Competition in sports is a simple zero-sum spectacle; one winner, one loser, and the audience goes home excited but otherwise un-enriched by the outcome. Competition in the business arena is more complex. Everyone gains something, no matter who gets bloodied. Witness the never-ending struggle between Intel and AMD.
The two firms have been going at each other since 1991, when AMD rolled out its AM386 clone of Intel's 80386-DX. Some readers may recall that Intel licensed its 386 technology to AMD, enabling Intel's first and now its only serious competitor in the PC microprocessor market. Far from hurting Intel's sales, AMD has improved its archrival's products and revenues while thriving in its own right. To explain this ironic result, let me turn to a classic movie about my favorite subject, billiards.

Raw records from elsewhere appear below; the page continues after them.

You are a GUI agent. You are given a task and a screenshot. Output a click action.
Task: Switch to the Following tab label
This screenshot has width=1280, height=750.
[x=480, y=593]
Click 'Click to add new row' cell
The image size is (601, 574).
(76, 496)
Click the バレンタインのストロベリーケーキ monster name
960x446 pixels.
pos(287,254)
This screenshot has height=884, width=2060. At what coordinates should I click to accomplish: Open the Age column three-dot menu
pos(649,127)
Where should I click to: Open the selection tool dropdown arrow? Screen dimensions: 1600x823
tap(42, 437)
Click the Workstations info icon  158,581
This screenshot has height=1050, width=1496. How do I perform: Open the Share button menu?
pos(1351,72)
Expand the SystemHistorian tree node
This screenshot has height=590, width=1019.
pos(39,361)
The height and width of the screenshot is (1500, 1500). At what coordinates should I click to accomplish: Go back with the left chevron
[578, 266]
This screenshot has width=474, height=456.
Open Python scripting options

In "The Color of Money," Fast Eddie Felson (Paul Newman) is a washed-up hustler with deteriorating vision and little motivation to earn more than his daily bread and booze. One day, he is awakened by the "thunderbolt break" of Vince Lauria (Tom Cruise), a talented and brash player who comes out of nowhere. Vince's meteoric success inspires Felson to get serious about his own game again. Inevitably, Felson and Vince meet in a winner-takes-all tournament. There is no decisive victory; and many movie fans are disappointed by the apparent anticlimax. But they miss the point, just like those who seek a definitive winner in the Intel v. AMD match.
Intel without AMD would be like Felson sans Vince: uninspired, inert, and sloppy. We might all be using 80486 machines today. Conversely, AMD's game would not be so sharp if not for the challenge posed by Intel's preeminence. Indeed, AMD might not even be in the game had Intel not licensed its technology to AMD way back when. Like Felson and Vince, Intel and AMD bring out the best in each other whenever they go head to head for serious money. The coming year's silicon tournament features two main events: dual-core and 64-bit x86 processors.